Frederick Luis Aldama shared insight into what it’s like as a voice of Latinx representation in the comic book industry during his talk to Western Carolina University students over zoom on Oct. 13.
Aldama, also known as Professor Latinx, is a legend in the realm of Latinx comic book writing, winning many coveted awards for his work while continuing to be an activist for Latinx representation in the media.
Aldama shared his roots as a Mexican, Guatemalan, Irish- American and why those roots caused him to be exposed to racism from a very early age.
“My mom is a Guatemalan, Irish-American from east LA. My dad is Mexican from Mexico City. I mention all of this because, in the mid-70s, kids that spoke Spanish were told not to speak that ‘dirty Mexican’ at school. Bilingualism was kind of frowned upon crazy enough,” Aldama laughed. “I also remember coming home upset because a teacher told me to my face that I was not Mexican, that I was Spanish. I was completely confused because my family told me that we were Mexican, Guatemalan, Irish- American.”
Aldama described these moments of blatant racism and trauma as something that would later spur his movement toward activism.
“That is when I started asking questions like, ‘what does literature do in the world?’, ‘what about cultural objects, comic books, films; what do they actually do in the world and how can I use them to make a difference?” Aldama said.
Aldama began his fundamental reshaping of the comics industry by analyzing just how little representation Latino, Latina, and Latinx people have had within comic media.
“Whenever I went searching in the Marvel or DC encyclopedia, they never mention any of the Latino superheroes, and they barely mentioned any of the Black and Asian superheroes. They were a little bit more present, but there was no mention of us. So I went back into the archives and I reconstructed it to show just how the erasure of our presence in comics is real,” Aldama said.

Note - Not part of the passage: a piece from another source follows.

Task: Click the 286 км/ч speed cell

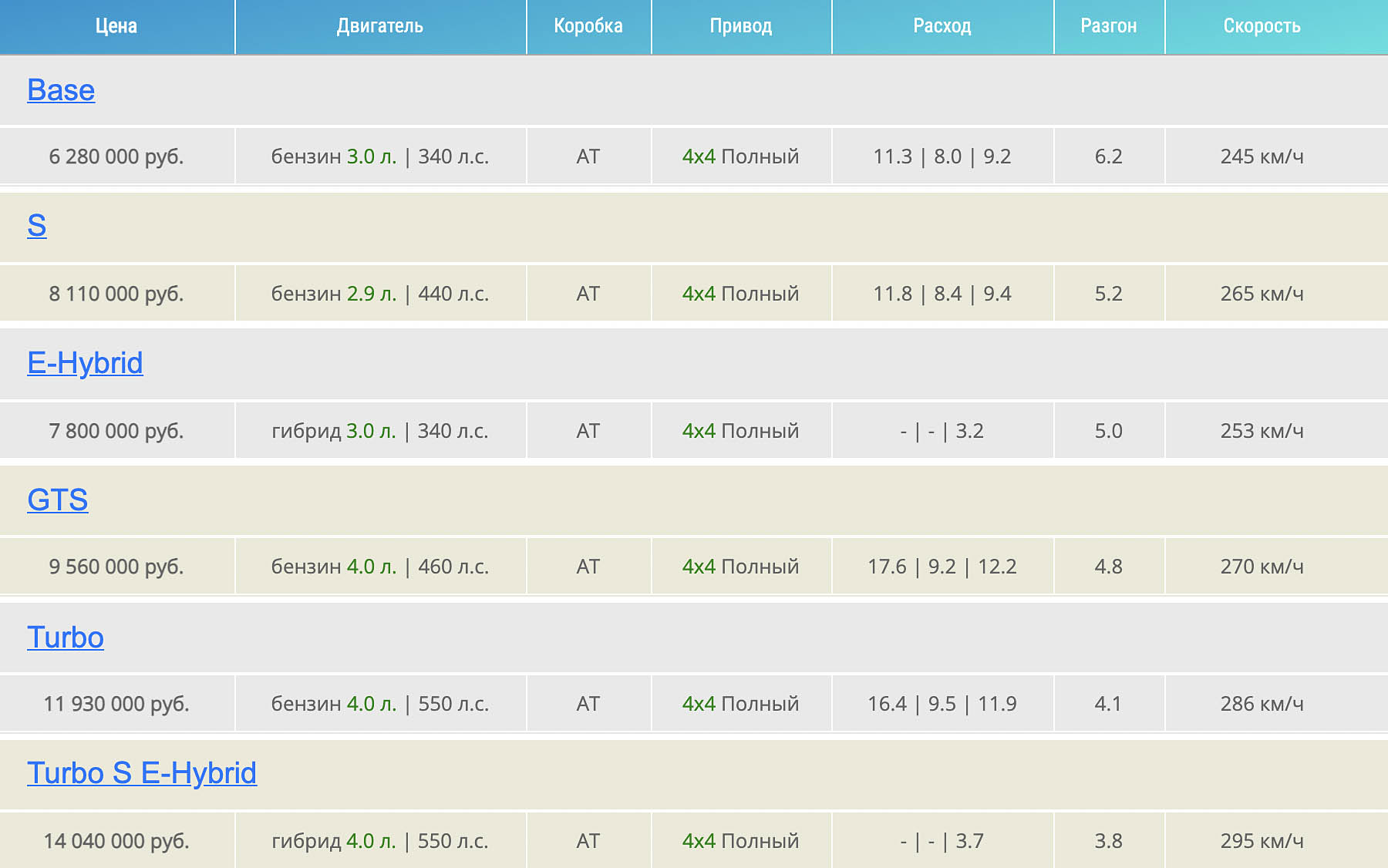Action: (1262, 704)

Not only is the erasure of Latinx people in the media a continuing problem, but people who are trying to break this trend are also denied opportunities.
“Very often when creatives go and knock on the big doors, we are not heard. So, I wanted to create my own comics and publish comics, graphic novels, and graphic nonfiction that are created by Latino, Latina and Latinx people,” Aldama said. “I think it is really important for us to bring our mythologies, our homegrown stories, our folk tales into the modern mythos.”
Aldama finished his talk by commenting on how important it is to find and follow your inner writer’s voice, encouraging everyone to share their stories.
“I think that we all need to find our voice and once you find your writer’s voice, it’s like a train. It’s like Snowpiercer, you can’t stop that train but you need to be able to explore and take time to find your voice and to find that confidence to know that you have something to share with the world that’s meaningful,” Aldama said.